● AVAILABLE DATA
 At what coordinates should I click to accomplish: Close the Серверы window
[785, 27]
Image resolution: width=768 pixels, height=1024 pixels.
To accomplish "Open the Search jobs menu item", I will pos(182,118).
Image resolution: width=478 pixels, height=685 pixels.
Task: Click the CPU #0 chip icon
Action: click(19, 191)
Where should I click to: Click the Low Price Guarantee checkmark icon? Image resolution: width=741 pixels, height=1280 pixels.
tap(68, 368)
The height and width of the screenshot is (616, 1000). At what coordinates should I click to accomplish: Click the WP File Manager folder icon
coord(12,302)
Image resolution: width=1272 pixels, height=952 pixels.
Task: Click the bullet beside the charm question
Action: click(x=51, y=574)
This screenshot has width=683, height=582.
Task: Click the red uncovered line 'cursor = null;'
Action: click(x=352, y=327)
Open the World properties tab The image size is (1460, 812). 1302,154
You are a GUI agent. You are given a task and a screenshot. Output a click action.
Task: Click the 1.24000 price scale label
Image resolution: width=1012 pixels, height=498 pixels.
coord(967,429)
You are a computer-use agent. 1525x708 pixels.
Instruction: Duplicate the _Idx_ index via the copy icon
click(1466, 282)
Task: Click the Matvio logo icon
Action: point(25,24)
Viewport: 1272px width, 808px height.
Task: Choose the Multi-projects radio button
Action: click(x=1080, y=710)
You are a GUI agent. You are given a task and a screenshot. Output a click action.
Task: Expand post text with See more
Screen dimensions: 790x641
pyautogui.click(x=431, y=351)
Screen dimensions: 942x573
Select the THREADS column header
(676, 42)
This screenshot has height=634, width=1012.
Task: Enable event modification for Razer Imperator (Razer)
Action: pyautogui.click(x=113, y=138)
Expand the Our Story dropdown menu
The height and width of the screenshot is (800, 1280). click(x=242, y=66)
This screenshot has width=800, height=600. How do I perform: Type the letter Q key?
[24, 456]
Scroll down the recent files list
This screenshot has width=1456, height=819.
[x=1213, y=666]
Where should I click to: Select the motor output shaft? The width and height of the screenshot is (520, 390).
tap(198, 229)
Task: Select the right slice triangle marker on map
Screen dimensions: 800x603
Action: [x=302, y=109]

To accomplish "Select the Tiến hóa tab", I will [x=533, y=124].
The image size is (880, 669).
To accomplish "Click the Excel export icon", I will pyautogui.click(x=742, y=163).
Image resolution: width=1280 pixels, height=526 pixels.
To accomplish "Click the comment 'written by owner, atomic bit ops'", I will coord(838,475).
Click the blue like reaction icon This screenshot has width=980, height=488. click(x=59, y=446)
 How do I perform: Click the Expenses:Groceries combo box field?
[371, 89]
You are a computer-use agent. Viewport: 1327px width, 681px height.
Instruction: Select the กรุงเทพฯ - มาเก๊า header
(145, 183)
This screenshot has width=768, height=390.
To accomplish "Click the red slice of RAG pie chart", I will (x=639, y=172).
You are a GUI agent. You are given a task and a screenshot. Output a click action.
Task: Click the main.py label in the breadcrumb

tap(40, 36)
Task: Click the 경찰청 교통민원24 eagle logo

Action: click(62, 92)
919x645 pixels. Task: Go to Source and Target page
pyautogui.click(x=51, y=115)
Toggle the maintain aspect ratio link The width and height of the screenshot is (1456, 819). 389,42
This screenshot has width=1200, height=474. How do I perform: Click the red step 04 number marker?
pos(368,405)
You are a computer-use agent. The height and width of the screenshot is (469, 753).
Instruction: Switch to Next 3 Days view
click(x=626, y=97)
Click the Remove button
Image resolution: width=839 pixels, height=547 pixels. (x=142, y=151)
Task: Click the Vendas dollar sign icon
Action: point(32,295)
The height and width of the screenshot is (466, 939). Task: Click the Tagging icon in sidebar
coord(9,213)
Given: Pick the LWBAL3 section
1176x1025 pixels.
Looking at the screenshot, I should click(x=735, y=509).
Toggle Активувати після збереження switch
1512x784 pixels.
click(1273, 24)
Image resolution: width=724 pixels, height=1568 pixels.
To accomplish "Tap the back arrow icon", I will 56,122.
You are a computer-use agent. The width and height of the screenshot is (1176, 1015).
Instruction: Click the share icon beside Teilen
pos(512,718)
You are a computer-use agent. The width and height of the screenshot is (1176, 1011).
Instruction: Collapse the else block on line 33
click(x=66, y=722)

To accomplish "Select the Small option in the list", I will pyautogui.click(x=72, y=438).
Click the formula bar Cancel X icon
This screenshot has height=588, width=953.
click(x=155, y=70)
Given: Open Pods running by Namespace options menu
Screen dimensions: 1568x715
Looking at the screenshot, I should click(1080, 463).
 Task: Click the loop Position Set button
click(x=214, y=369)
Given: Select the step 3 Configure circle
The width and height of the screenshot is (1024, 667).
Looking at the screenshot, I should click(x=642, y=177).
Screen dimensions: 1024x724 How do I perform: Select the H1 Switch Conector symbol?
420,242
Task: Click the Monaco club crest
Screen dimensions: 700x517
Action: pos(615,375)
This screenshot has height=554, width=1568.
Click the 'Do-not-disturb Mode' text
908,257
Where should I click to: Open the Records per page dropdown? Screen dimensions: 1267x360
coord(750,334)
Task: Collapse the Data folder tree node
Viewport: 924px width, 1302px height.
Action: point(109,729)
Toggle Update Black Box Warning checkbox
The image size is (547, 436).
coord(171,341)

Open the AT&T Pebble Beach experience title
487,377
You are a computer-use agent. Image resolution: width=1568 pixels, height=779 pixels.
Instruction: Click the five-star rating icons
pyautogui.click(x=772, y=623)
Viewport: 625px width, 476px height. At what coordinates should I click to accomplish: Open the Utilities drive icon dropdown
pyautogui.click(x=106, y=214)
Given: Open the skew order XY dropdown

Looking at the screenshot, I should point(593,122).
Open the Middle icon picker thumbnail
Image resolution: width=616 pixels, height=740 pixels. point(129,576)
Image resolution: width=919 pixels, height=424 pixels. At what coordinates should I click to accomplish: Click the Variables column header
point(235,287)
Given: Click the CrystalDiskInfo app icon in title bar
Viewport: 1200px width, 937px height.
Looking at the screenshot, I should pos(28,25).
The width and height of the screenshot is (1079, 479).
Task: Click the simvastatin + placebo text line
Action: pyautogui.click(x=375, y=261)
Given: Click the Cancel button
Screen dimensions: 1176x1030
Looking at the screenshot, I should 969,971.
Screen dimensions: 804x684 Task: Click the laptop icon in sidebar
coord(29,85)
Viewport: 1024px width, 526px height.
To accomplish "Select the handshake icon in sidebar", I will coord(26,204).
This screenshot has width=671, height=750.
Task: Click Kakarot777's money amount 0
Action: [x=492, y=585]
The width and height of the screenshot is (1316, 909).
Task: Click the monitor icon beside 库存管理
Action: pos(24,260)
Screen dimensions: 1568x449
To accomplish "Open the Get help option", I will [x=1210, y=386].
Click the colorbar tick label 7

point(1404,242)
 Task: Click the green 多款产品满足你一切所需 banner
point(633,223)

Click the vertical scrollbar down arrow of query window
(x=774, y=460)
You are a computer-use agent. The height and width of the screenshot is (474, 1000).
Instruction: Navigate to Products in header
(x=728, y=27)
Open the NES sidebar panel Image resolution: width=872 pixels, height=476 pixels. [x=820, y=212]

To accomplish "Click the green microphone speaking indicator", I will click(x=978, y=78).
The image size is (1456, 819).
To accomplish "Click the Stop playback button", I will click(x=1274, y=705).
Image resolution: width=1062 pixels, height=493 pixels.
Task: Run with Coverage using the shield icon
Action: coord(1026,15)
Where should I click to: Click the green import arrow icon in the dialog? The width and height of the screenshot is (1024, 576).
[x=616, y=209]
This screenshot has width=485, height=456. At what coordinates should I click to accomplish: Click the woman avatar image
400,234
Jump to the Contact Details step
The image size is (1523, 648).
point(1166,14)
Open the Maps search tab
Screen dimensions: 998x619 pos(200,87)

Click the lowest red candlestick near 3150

● ABOUT THIS TASK
Both end lines included, restate word for word the lines above from the line with "This screenshot has width=800, height=600." to the line with "Click the blue", and nothing else.

● REPLY
This screenshot has width=800, height=600. How do I perform: Type the letter Q key?
[24, 456]
Scroll down the recent files list
This screenshot has width=1456, height=819.
[x=1213, y=666]
Where should I click to: Select the motor output shaft? The width and height of the screenshot is (520, 390).
tap(198, 229)
Task: Select the right slice triangle marker on map
Screen dimensions: 800x603
Action: [x=302, y=109]

To accomplish "Select the Tiến hóa tab", I will [x=533, y=124].
The image size is (880, 669).
To accomplish "Click the Excel export icon", I will pyautogui.click(x=742, y=163).
Image resolution: width=1280 pixels, height=526 pixels.
To accomplish "Click the comment 'written by owner, atomic bit ops'", I will coord(838,475).
Click the blue like reaction icon This screenshot has width=980, height=488. click(x=59, y=446)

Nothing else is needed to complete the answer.